Le 4 mai 2020, M. et Mme [E] ont formé un pourvoi contre cet arrêt.
Par arrêt rendu le 16 septembre 2021, la deuxième chambre civile de la cour de cassation a :
- cassé, mais seulement en ce qu'il limite la condamnation de la société Axa France IARD au profit de M. et Mme [E] à la somme de 51 684,75 euros avec intérêts de retard au taux légal à compter du 25 janvier 2017, l'arrêt rendu le 21 janvier 2020 entre les parties, par la cour d'appel de Poitiers ;
- remit, sur ce point, l'affaire et les parties dans l'état où elles se trouvaient avant cet arrêt et les renvoie devant la cour d'appel de Bordeaux ;
- condamné la société Axa France IARD aux dépens ;
- en application de l'article 700 du code de procédure civile, condamne la société Axa France IARD à payer à M. et Mme [E] la somme de 3 000 euros ;
- dit que sur les diligences du procureur général près la Cour de cassation, le présent arrêt sera transmis pour être transcrit en marge ou à la suite de l'arrêt partiellement cassé;
Par déclaration de saisine en date du 23 novembre 2021, les consorts [E] ont saisi la cour de renvoi.
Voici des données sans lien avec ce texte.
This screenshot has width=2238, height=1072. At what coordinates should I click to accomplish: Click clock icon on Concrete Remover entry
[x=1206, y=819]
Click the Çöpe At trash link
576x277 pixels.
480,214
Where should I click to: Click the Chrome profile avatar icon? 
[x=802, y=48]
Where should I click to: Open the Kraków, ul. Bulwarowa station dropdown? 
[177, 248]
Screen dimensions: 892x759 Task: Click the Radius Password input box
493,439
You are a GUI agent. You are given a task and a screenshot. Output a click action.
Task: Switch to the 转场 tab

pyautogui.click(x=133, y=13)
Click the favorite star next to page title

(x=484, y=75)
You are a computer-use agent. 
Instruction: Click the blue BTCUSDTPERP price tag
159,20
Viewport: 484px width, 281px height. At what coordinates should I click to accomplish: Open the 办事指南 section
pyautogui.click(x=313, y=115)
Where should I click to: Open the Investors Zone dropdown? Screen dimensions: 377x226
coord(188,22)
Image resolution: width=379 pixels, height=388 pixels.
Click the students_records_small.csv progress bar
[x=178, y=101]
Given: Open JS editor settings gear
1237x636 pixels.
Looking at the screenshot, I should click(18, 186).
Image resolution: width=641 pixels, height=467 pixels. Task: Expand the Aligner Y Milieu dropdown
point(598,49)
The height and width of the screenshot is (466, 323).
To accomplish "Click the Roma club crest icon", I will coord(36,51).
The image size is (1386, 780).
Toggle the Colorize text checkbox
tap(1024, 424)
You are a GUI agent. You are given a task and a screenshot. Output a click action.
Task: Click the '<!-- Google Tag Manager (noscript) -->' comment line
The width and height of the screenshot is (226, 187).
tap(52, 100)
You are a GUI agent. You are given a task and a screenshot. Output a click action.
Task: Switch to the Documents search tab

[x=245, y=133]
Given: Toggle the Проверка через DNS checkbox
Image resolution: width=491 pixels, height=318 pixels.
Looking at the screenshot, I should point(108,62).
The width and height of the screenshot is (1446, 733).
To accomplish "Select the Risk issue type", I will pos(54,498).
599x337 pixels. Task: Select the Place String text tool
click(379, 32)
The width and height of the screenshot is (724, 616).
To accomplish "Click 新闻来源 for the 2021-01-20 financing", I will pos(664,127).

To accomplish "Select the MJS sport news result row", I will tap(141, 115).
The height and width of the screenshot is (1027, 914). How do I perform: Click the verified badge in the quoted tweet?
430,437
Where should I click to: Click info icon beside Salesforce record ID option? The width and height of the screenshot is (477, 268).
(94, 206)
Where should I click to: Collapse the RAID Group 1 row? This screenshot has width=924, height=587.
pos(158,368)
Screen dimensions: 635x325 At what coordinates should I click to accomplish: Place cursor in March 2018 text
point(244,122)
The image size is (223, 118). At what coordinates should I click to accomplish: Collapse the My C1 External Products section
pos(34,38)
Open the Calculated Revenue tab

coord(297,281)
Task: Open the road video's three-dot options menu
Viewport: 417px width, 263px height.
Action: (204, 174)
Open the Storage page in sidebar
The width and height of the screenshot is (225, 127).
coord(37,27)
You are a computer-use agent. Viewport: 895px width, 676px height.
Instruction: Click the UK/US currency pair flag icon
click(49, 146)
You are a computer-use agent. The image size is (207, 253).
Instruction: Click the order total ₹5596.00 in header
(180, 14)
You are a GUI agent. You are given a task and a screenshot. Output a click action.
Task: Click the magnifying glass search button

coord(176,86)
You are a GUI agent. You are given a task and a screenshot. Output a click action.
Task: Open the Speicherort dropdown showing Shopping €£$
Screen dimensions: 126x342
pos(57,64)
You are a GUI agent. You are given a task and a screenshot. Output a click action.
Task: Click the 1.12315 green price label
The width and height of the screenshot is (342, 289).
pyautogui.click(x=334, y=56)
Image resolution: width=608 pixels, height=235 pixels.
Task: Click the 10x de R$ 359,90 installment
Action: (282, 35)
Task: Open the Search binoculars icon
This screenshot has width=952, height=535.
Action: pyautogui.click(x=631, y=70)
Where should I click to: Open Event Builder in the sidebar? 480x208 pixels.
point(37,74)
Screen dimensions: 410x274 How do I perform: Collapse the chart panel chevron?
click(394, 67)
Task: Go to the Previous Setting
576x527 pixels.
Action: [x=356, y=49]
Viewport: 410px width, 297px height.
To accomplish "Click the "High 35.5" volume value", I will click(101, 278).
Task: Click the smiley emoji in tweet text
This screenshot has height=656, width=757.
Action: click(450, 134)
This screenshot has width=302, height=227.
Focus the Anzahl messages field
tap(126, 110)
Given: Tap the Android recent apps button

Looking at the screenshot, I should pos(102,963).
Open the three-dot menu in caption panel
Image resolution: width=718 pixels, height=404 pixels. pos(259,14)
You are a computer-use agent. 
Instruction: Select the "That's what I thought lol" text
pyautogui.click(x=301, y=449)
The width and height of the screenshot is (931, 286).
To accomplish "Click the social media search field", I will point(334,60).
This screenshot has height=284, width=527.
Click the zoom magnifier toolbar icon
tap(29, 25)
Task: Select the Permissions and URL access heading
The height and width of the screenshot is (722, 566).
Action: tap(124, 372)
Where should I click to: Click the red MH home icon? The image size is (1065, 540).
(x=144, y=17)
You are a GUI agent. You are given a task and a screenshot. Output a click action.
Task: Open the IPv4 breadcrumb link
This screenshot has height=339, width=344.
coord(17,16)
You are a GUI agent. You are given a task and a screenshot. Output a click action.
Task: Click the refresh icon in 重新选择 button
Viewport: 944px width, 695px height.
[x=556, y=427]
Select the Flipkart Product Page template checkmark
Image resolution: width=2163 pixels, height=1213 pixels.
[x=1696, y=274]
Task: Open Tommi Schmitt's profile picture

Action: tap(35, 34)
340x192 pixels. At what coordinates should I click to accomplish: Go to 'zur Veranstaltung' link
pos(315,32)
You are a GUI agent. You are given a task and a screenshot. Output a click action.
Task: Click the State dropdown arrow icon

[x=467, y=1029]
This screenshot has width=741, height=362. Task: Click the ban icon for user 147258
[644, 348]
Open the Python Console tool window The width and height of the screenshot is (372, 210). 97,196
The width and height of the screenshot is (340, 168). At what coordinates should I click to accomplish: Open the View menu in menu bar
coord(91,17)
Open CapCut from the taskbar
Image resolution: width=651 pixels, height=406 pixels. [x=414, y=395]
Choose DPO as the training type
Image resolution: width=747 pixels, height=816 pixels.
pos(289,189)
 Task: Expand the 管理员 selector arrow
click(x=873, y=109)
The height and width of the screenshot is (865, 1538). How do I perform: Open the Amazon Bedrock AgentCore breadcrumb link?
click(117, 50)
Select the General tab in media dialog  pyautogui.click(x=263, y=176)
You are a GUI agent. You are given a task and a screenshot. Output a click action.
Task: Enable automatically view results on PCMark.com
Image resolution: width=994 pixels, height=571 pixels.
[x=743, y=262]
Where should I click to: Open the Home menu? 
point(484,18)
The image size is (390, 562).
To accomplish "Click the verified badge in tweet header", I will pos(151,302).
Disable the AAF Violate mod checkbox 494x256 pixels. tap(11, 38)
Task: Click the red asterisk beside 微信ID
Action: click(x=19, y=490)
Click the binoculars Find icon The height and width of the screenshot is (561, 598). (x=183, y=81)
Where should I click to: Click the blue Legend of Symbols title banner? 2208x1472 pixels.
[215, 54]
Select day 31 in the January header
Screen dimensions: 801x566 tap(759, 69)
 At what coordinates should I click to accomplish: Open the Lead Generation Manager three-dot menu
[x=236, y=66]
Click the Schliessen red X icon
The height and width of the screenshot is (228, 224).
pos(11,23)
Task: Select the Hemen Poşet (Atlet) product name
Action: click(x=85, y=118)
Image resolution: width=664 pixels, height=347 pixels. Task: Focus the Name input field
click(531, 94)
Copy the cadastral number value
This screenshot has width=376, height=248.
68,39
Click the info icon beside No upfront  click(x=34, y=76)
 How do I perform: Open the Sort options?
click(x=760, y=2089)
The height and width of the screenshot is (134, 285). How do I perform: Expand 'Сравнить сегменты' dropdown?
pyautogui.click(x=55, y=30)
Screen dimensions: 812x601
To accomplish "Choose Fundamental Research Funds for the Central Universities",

Par conclusions du 9 septembre 2022, les consorts [E] ont indiqué qu'un accord était intervenu entre les parties, aux termes duquel ils entendaient se désister de l'instance et de leur action.
Par conclusions du 22 septembre 2022, la SA AXA FRANCE a accepté ce désistement.
MOTIFS DE LA DÉCISION
En application des articles 394 et suivantes et 405 du code de procédure civile , le désistement ne nécessite pas l'accord de ceux des intimés qui n'ont présenté aucune défense au fond.
Il est donc parfait et emporte extinction de l'instance , et dessaissement de la cour.
PAR CES MOTIFS
Donne acte à Mme [K] [Z], à M. [I] [E], et à M. [P] [E] de ce qu' ils se désistent purement et simplement de l'instance et de leur action;
Constate l'extinction de l'instance et le dessaisissement de la cour
Dit que les dépens seront réglés conformément à l'accord des parties.
La présente décision a été signée par madame Paule POIREL, présidente, et madame Annie BLAZEVIC, greffier, à laquelle la minute de la décision a été remise par le magistrat signataire.